Ci vorrebbe un amico. Un amico vero, uno di quelli a cui poter confessare i segreti e le paure peggiori. Meglio, uno che ti capisce al volo, senza che parli, solo perché sa, perché ha vissuto le stesse sensazioni, ha superato le stesse difficoltà, ha gioito delle stesse gioie. Ci vorrebbe un altro super-allenatore come il Boris Becker degli ultimi tre anni, uno che, però, oltre a vincere gli Slam e a salire al numero 1 del mondo, abbia sofferto anche la caduta e i più atroci dubbi di un campione alla ricerca del tempo perduto. Ci vorrebbe, dice Novak Djokovic, che arriva nella sua crisi più nera agli Internazionali d’Italia numero 74 a Roma. Sulla terra rossa dove, dodici mesi fa, beffato in finale da Murray al Foro Italico – dopo quattro urrà (2008, 2011, 2014 e 2015) -, si vendicava subito dopo, sotto il traguardo del Roland Garros, colmando l’unica casella vuota nella collezione di tornei dello Slam. Per ritrovarsi però, poi, all’improvviso, con le gomme sgonfie. “Dagli Us Open, ho avuto tanti su e giù come risultati. Ho giocato un buon torneo alle World Tour Finals, sono arrivato in finale, ma ancora una volta, giocando contro Andy, non ho più trovato il gioco di cui avevo bisogno. E lo stesso è successo, più volte, anche quest’anno. Quando mi serviva di venir fuori col mio gioco migliore, non ce l’avevo. E’ una combinazione di cose. Probabilmente il gioco, gli aspetti mentali ed emotivi, direi, perché non ero così fresco, dopo tutto quello che ho raggiunto gli anni prima. Dopo Roland Garros ed Olimpiade, tutto quello che è successo lì, e mi ha portato via tanto”.
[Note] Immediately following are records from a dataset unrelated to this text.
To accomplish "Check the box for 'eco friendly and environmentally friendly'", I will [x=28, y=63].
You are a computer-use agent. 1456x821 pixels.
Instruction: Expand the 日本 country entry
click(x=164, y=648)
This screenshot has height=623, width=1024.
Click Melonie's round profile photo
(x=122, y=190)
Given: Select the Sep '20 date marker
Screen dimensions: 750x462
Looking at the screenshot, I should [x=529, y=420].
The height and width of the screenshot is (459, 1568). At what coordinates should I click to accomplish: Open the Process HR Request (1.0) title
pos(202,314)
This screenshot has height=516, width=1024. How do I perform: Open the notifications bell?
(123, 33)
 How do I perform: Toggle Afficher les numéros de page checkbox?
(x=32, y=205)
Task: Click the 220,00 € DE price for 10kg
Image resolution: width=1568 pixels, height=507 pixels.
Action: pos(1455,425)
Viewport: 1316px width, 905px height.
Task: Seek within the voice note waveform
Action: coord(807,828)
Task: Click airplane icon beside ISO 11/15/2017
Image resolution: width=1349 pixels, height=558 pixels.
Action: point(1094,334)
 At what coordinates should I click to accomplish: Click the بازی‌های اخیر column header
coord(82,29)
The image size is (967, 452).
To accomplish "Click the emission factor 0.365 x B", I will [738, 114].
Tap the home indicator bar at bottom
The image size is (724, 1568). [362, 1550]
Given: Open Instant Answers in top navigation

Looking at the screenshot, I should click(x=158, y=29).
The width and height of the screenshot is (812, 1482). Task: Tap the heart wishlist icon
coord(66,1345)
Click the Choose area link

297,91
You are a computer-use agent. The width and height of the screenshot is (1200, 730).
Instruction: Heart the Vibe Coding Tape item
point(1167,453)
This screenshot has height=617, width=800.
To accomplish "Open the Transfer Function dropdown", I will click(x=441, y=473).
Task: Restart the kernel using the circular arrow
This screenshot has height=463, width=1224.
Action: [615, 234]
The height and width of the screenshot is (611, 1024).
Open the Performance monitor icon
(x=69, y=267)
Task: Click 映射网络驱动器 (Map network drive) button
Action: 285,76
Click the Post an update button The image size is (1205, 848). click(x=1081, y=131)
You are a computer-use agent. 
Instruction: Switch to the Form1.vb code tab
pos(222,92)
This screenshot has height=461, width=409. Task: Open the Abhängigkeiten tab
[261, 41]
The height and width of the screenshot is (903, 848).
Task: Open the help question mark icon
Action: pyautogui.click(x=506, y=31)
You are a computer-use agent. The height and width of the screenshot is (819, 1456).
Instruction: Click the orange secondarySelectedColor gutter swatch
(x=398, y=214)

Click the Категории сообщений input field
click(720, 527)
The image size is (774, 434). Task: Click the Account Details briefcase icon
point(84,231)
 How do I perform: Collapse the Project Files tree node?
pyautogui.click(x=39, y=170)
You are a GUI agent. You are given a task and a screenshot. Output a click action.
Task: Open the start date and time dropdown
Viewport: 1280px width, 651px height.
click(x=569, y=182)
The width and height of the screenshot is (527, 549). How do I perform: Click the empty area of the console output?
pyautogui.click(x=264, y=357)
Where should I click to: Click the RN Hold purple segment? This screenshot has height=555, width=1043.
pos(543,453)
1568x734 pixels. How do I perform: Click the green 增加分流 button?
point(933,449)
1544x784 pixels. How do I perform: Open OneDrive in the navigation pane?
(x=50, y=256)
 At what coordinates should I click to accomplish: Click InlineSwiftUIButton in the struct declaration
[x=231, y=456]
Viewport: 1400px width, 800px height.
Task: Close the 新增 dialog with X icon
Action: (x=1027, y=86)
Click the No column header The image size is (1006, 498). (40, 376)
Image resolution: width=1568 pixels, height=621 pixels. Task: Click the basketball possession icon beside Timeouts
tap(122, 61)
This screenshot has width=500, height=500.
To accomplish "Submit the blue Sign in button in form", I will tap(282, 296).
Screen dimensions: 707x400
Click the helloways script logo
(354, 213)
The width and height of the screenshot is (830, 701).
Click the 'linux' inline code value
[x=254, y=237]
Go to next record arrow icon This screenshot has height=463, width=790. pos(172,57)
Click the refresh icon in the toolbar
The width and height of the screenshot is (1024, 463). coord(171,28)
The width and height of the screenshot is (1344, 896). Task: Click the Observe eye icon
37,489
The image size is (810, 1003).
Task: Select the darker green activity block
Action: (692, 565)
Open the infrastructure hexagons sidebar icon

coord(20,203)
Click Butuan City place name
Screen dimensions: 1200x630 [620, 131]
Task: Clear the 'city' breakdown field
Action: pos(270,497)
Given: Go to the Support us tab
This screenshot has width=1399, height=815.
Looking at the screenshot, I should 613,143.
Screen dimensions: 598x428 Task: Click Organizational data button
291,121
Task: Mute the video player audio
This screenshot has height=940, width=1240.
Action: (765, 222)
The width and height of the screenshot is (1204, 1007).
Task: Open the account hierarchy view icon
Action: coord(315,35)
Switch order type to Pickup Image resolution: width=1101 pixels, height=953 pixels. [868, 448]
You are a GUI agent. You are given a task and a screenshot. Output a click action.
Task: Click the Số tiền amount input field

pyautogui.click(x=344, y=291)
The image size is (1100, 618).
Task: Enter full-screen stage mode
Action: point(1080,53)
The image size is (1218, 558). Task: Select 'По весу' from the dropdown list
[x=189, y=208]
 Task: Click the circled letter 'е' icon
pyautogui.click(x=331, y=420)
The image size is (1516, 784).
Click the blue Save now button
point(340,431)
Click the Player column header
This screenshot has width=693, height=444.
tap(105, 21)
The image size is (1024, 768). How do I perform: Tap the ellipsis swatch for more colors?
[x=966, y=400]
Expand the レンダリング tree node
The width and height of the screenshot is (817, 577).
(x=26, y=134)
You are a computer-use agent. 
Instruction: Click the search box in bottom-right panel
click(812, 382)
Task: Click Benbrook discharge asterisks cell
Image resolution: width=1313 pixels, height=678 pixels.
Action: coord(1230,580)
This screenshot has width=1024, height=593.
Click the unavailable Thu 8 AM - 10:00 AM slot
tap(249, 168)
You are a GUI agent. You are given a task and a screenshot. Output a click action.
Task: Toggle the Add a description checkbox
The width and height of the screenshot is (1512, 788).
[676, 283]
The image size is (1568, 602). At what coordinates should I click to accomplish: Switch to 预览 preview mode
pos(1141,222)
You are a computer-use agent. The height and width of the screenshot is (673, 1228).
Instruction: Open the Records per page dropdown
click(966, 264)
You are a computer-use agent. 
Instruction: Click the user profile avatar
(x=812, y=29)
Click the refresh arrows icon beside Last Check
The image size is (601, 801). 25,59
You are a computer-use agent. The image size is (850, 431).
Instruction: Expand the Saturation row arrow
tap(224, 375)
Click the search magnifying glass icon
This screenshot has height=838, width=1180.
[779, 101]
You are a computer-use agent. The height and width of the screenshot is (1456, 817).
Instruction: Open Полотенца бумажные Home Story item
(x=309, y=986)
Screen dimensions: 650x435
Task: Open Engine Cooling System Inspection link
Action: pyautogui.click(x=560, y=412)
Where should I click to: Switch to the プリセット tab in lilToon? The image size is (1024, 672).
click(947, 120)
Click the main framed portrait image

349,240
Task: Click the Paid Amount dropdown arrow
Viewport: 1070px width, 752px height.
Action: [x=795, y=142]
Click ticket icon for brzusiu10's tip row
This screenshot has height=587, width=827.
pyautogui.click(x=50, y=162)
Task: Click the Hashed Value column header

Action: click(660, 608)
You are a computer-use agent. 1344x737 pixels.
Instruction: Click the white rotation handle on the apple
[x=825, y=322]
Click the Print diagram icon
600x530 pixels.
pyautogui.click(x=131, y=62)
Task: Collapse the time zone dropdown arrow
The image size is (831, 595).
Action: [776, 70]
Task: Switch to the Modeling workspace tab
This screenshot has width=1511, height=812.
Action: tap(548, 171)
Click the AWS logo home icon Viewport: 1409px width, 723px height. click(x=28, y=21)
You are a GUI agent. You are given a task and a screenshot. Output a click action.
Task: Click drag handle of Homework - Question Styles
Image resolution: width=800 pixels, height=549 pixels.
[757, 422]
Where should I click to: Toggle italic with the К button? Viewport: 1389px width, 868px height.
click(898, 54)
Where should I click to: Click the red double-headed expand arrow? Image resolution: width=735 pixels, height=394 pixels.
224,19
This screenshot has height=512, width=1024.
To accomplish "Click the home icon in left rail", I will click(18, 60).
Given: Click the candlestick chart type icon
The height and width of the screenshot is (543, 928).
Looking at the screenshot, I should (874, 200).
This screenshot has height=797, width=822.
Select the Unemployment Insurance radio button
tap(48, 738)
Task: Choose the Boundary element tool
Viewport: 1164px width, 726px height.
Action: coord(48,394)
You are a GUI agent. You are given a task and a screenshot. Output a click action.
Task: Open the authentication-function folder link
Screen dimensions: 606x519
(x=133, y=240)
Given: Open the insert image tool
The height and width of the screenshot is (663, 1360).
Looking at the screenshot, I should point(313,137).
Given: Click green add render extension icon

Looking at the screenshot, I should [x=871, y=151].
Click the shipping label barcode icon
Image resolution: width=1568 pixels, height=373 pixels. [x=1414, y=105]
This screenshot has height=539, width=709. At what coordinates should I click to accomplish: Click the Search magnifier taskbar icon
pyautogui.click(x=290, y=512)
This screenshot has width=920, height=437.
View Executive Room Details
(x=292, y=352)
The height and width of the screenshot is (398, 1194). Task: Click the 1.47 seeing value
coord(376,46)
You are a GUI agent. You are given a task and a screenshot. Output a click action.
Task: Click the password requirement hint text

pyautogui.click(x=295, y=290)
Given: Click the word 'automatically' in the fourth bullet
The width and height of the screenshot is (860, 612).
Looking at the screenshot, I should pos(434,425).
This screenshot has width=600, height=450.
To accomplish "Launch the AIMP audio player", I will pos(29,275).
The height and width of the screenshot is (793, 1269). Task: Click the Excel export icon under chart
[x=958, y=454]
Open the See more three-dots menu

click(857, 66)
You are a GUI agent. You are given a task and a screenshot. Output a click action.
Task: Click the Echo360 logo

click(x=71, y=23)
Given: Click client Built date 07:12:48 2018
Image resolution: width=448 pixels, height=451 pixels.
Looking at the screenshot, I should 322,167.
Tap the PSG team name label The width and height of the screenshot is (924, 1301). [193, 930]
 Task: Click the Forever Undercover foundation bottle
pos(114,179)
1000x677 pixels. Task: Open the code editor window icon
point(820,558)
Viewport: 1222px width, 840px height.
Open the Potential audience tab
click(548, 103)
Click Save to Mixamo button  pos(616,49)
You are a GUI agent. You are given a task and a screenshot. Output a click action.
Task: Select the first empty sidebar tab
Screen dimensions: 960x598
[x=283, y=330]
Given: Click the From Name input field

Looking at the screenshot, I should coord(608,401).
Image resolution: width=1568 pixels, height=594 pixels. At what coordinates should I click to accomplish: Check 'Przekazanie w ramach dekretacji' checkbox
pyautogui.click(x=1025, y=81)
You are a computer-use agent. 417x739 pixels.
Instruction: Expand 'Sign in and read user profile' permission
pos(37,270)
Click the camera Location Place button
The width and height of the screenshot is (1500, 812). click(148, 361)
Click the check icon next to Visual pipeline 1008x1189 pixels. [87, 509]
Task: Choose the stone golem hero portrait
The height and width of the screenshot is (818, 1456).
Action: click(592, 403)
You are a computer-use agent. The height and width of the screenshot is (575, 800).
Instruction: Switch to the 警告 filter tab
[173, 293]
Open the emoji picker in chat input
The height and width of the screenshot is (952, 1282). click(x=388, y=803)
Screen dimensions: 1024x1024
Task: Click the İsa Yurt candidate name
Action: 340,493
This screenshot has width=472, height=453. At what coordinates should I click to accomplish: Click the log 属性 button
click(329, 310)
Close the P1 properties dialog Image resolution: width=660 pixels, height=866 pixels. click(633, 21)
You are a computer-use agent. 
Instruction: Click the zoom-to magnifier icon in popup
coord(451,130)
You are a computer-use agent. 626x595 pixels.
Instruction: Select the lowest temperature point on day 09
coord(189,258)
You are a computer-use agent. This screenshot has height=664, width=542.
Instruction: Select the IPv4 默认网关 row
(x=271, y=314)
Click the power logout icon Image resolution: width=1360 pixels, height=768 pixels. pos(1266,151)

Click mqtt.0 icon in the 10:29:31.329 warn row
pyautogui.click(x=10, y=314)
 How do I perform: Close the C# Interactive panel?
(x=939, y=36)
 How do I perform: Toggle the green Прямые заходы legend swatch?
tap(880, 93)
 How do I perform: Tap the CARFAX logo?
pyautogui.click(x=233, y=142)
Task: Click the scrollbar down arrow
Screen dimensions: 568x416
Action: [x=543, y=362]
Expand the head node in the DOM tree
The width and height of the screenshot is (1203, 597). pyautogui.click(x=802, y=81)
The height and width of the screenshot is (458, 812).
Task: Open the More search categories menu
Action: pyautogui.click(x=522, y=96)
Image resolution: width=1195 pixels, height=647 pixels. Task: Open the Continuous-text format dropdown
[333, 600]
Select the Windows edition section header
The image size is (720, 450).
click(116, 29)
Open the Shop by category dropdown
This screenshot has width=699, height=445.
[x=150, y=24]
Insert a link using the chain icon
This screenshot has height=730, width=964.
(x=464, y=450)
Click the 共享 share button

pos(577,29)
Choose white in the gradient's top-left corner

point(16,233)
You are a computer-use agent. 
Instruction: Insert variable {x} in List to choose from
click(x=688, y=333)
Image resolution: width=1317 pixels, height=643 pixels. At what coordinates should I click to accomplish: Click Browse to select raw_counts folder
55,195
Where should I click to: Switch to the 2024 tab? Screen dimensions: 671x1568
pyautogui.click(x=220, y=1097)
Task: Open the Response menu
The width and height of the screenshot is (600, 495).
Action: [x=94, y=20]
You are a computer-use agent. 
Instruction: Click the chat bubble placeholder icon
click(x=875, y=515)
Nole è un ragazzo intelligente, ha lavorato tanto su stesso, dal fisico alla dieta, dalla tecnica alla tattica, per scardinare la porta d’accesso al binomio Federer-Nadal. Ma una crisi così non l’aveva prevista: “Tutte queste circostanze mi hanno aiutato a pensare e a riflettere su quanto mi è successo negli ultimi dieci anni, perché quando sei in quella specie di macchina, sei in una specie di ciclo del circuito del tennis, e il motore rimane sempre acceso. Poi si arriva al momento in cui le cose non vanno tanto bene e devi davvero ragionare su che cosa è successo e cercare di essere un nuova, una migliore, versione di te stesso. Ed è quello che sto cercando di fare”. Non è una questione di motivazione, anche se lui stesso ha specificato che il tennis non è più la sua priorità: “Amo questo sport, lavoro duro come tutti per essere il meglio che posso, voglio sempre far bene, e il modo in cui ho giocato nelle ultime 3-4 settimane, mi sta dando tanto incoraggiamento ed anche eccitazione per questa settimana e, ovviamente, i French Open. Il mio livello di prestazione è migliore di due mesi fa, e questa è una cosa positiva. Sto cercando di canalizzarlo nel modo giusto e riusarlo per la fiducia. Che, ovviamente, non era così alta, perché non avevo vinto tanti grandi match quest’anno. Ma so di che cosa sono capace, e credo in me stesso e nelle mie capacità di giocatore. Ho giocato tante partite a questo livello e e so che cosa ci vuole per vincere grandi tornei. Perciò, sono sicuro che se continuo a dedicarmi e a lavorare duro, i risultati seguiranno. La semifinale nel “1000” di Madrid è stato uno dei miei migliori risultati stagionali, quindi ho fatto un passo nella giusta direzione”.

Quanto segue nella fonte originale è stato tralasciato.